**WHAT THE TASK ASKS**
From the entries below, tally the lines with "computer" in them and reply with that figure only.

**SUPPLIED ENTRIES**
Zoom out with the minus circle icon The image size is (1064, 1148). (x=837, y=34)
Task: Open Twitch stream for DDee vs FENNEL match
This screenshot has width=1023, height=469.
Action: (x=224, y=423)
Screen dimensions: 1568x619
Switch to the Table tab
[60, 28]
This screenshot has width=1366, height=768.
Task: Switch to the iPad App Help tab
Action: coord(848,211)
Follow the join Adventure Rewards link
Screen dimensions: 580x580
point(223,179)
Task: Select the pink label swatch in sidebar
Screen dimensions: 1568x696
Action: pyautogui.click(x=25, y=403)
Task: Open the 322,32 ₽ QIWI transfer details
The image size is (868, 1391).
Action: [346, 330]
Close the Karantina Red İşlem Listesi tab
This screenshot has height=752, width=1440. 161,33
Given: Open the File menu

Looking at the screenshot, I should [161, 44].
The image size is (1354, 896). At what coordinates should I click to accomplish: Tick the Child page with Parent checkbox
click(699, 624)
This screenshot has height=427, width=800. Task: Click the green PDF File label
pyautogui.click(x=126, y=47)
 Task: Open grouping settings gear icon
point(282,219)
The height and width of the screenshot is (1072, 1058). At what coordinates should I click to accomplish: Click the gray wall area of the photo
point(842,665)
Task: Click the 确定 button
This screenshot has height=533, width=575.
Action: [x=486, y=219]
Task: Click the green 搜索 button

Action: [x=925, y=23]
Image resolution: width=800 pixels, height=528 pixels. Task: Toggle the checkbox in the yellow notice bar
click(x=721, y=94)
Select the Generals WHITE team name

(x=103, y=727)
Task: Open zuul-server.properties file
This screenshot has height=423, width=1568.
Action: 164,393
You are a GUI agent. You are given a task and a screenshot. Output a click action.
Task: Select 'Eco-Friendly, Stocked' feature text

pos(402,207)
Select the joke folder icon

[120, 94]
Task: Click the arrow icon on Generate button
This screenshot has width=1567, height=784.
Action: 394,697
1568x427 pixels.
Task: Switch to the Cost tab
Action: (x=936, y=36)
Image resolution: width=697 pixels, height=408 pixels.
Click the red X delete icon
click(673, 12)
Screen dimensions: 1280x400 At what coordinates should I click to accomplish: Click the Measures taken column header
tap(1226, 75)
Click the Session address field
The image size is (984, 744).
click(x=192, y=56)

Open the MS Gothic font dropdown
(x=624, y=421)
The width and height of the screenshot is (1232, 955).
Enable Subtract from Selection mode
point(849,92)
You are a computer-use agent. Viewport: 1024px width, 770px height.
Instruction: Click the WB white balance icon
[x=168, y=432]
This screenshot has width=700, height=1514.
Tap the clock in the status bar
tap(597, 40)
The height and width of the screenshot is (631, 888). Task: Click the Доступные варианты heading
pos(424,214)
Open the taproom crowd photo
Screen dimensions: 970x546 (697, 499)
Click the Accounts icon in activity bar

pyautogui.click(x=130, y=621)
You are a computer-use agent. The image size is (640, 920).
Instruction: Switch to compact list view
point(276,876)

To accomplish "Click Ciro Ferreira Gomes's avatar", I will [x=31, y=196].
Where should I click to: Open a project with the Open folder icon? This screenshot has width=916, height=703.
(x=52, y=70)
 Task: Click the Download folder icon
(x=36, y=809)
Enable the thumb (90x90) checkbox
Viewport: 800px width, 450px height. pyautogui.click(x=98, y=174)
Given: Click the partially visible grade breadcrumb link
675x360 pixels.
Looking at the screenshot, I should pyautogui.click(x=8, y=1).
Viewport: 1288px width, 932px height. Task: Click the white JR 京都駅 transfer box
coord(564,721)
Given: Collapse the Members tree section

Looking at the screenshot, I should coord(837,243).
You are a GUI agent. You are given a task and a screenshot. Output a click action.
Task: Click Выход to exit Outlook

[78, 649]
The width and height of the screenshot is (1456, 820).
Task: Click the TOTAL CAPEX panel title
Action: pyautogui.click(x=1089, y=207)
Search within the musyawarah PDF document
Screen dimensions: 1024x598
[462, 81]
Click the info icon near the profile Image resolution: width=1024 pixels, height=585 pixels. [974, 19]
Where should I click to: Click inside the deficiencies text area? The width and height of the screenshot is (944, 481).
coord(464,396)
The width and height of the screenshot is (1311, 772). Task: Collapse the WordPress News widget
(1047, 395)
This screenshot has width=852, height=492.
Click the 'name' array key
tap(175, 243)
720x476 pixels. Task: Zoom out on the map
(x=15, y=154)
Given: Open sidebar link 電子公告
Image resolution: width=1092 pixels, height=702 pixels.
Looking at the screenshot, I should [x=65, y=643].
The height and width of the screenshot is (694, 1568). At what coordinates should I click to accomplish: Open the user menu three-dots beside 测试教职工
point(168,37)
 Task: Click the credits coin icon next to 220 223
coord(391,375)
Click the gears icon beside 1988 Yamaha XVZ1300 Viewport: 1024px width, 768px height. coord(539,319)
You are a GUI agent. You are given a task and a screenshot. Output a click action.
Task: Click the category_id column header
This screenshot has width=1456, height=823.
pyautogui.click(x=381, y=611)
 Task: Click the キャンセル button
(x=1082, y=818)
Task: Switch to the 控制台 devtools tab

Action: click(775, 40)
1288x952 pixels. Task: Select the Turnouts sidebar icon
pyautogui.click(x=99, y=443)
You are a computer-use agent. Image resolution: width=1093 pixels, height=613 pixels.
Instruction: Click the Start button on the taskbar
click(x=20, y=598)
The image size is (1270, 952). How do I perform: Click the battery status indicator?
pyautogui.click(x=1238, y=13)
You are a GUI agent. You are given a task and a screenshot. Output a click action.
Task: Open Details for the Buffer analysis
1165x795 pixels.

**TASK ANSWER**
3